Cette notion qualifie une réalité sociale. A l'évidence, il y a plus de légitimité à visiter une exposition de sculptures contemporaines qu'à regarder un western à la télévision. Mais le concept de légitimité culturelle pose certains problèmes théoriques.
· Parler d'une culture légitime unique, c'est laisser penser que les classes culturelles dominantes ont des pratiques unifiées, similaires. Or, il se peut que les jugements d'une personne appartenant à cette classe ne valident pas l'intégralité de la culture légitime. Par exemple, un professeur d'université peut plébisciter la peinture de la Renaissance et détester l'art actuel.

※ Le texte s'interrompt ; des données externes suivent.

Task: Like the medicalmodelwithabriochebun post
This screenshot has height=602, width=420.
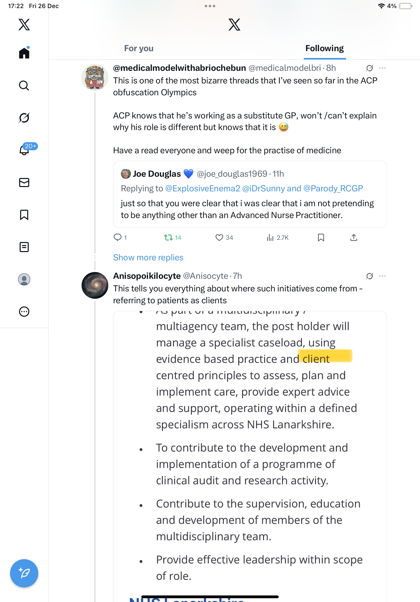Action: point(219,238)
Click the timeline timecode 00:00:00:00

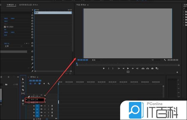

· La légitimité elle-même semble un concept bien flou. Qui peut valider la hiérarchie des pratiques culturelles ? En matière culturelle, il n'existe pas d'institution susceptible de hiérarchiser les genres ou les styles, comme le fait l'école en matière de diplômes.
· Ce concept est caricatural des relations entre classes sociales, puisqu'il présuppose que les classes dominantes cherchent à imposer aux classes dominées leur modèle culturel.
Malgré ses limites, la légitimité culturelle est couramment employée, sans doute faute d'alternative. Même les sociologues critiquant la notion, comme Bernard Lahire (qui en fait un historique très intéressant, à partir des exemples français et américain), l'utilisent pour construire leur réflexion.